**Given passage**

════

Plus if you look in the news on jobs. Medical is a huge increase in jobs... but it isn't in hiring RN's or Doctors. It is everyone else behind the scenes.... like administration, accountants, billing, IT, HR, etc. All paper pushers or people who don't see patients. So again how do hospitals pay for these people... CHARGING MORE.... where do they typically get that money... FROM INSURANCE.


----------



## dakotashooter2 (Oct 31, 2003)

OK... I've heard many times that a patient can get a better rate paying cash than going through insurance. If that has any truth in it then it seems the medical industry is charging a premium price for using insurance and I expect insurance companies are negotiating for the price they really should have had to start with. That I suspect, is the medical industry building into their bill, "interest" to compensate for the lag time in collecting on a bill.


----------



## Chuck Smith (Feb 22, 2005)

Dakota.....

If you ever want to get "sticker shock".... call around to hospitals to see what an MRI costs on a knee. You will see prices range from $500 to $5000.... and I am not kidding. The first question they will ask is what insurance company you are with. Tell them what ever one you wish. Then ask about paying CASH.... yeah it is a joke. If people did this they would know why premiums are so high.

Like I have stated also when people complain why CEO's of insurance companies get huge bonuses.... Well it is because they negotiated prices with hospitals. Here is a simple example and break down. Lets say that Blue Cross and Blue Shield pays for on average 1000 MRI's to Sanford medical in Bismark per year. Now lets say that they get charged $3000 per MRI. This CEO goes in and negotiates a price of $2200. He saved the company $800,000..... I am sure the BC & BS will give that CEO a "bonus" for his work and that savings will come into effect. Now lets say that CEO did this for all the hospitals in ND.... you see how they get big bonuses. Just like GM or Ford CEO's get bonuses for negotiations with steel companies, unions, etc.

════

**Supplied records**
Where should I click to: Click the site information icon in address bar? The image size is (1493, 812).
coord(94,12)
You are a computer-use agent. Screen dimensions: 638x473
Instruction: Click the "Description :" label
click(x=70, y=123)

════

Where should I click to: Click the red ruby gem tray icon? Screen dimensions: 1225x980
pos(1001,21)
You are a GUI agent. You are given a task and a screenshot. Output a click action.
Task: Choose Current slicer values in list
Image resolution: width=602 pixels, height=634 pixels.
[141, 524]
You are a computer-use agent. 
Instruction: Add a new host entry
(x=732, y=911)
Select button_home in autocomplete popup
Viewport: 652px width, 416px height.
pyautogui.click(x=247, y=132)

════

**Exercise instructions**
A. From the first post in the forum thread on medical costs, list every kind of behind-the-scenes hospital job it names.
B. Reproduce the forum thread on medical costs word for word, from "OK... I've heard" to "(Feb 22, 2005)".
C. Pick up the forum thread on medical costs after its last sentence and keep writing it.

**Outputs by task**
A.
administration
accountants
billing
IT
HR

B.
OK... I've heard many times that a patient can get a better rate paying cash than going through insurance. If that has any truth in it then it seems the medical industry is charging a premium price for using insurance and I expect insurance companies are negotiating for the price they really should have had to start with. That I suspect, is the medical industry building into their bill, "interest" to compensate for the lag time in collecting on a bill.


----------



## Chuck Smith (Feb 22, 2005)

C.
Again I am not saying Health Insurance Companies are saints and not to blame for anything... but for a company to be rated an A in the industry the business model is $1 in = $1 out. That means every $ of premium is spent... that ranges from investments, claims paid, operation costs, rents, research, money stored in reserves, etc. Now I simplified the rating explanations... but that is basiclly what it boils down too. *Also do I think the size of some of the bonuses are sometimes crazy... yes!*

that is why if they can do a universal pricing would come a long ways.... but that goes against free enterprise and capitalism. People need to remember Hospitals are FOR PROFIT.


----------



## blhunter3 (May 5, 2007)

I have a family member that works for a state, and she travels a lot for her job. The use to do an expense report every week or every two weeks, I can't remember which it was, but now they just do the per diem route because each reimbursement check she received cost the state $25 per check. Just think of how many hand their hands in the cookie jar to make a simple check cost that much.

Now think of how many hands paperwork at a hospital touches, that could be why everything there cost so much.


----------



## Chuck Smith (Feb 22, 2005)

http://www.msn.com/en-us/news/politics/ ... id=DELLDHP

The above article is such BS. Because insurance actuaries don't go off of what might or could be law. They have to follow what is the current law and regulations. They can't speculate! This is why the this Kaiser Foundation needs to be held more accountable. The lies they are trying to spread are horrible.

Now I agree that things are up in the air and nobody knows what will happen. But for 2018 the insurance companies are going off of what is LAW. To blame this administration for increases is pure BS and agenda driven.

So from now on when that "foundation" does any study... I will look at it very skeptical.


----------



## .308 (Aug 6, 2017)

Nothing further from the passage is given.